Dr. James Herbert Cameron, Jr. is best known as a prolific writer, a survivor of lynching, and a founder of the Black Holocaust Museum.
Dr. Cameron was born in LaCrosse, Wisconsin, to a father who worked as a barber and was extremely abusive. By the time he turned seven years old, his parents had divorced. After the divorce, his mother, who was a very loving and religious woman, moved the family to Indiana to be near family.
At the age of 16, he ran into serious trouble, as he and two other black teenagers were brutally lynched. Although Thomas Shipp and Abram Smith died, with the rope already around his neck his life, Cameron was spared. He was later tried and convicted as an accessory to the murder that sparked the lynching. While in prison, he began writing a memoir, the story of his life up to the age of 21.
No publisher would take his book, so in 1982, he self-published and sold 4,000 copies out the trunk of his car. In 1994, his book was republished by Black Classic Press with the title, A Time of Terror: A Survivor’s Story.
He later studied at Wayne State University to become a boiler engineer and worked until he was 65. At the same time, he continued to study lynchings in the context of race and civil rights in America. Because of his personal experience, Dr. Cameron dedicated his life to promoting civil rights, racial unity, and equality. While working in a variety of jobs in Indiana during the 1940s, he founded three chapters of the National Association for the Advancement of Colored People (NAACP).

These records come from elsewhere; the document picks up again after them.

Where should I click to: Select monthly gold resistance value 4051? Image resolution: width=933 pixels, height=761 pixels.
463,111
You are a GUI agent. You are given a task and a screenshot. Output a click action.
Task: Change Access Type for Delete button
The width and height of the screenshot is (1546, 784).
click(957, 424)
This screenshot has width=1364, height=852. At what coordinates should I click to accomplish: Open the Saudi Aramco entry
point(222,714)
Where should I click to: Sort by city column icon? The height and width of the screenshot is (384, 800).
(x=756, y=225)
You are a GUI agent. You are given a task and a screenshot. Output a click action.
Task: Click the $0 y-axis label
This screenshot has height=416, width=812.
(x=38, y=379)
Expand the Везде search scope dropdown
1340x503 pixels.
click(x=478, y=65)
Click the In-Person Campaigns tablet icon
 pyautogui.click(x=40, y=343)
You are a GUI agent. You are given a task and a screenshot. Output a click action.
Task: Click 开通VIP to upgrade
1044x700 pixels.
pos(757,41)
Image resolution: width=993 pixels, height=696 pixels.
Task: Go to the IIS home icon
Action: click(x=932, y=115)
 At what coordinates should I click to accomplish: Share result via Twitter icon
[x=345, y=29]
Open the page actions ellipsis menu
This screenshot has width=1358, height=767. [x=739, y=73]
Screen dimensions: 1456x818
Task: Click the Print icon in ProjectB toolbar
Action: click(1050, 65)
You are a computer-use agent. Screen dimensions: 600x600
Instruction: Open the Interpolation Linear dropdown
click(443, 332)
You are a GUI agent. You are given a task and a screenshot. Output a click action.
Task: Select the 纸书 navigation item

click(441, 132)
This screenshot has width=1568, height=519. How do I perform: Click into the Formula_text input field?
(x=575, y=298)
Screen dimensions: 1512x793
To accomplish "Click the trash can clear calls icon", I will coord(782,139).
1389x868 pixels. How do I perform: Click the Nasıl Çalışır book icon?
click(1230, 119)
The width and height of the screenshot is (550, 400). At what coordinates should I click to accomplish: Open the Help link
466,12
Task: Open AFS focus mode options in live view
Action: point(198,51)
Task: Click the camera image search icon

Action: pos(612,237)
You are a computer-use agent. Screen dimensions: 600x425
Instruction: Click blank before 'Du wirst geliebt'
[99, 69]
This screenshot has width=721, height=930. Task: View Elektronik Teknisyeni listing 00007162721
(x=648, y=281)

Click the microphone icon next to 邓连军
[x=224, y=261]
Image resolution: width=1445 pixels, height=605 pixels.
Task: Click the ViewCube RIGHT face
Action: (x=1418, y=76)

Dr. Cameron became a brilliant, well-read, self-taught historian and lecturer. He gave many interviews on national television, including on Larry King Live, the Oprah Winfrey Show, and the 700 Club. Dr. James Cameron died in 2006 at the age of 92.
source:
http://aaregistry.org/historic_events/view/james-cameron-holocaust-museum-founder
4 Comments
A moving article. Thank you so much for this vital information!!
[…] post Dr. James H. Cameron: Black Holocaust Museum Founder, Lynching Survivor appeared first on Black […]
i really like this your blog
Thank you.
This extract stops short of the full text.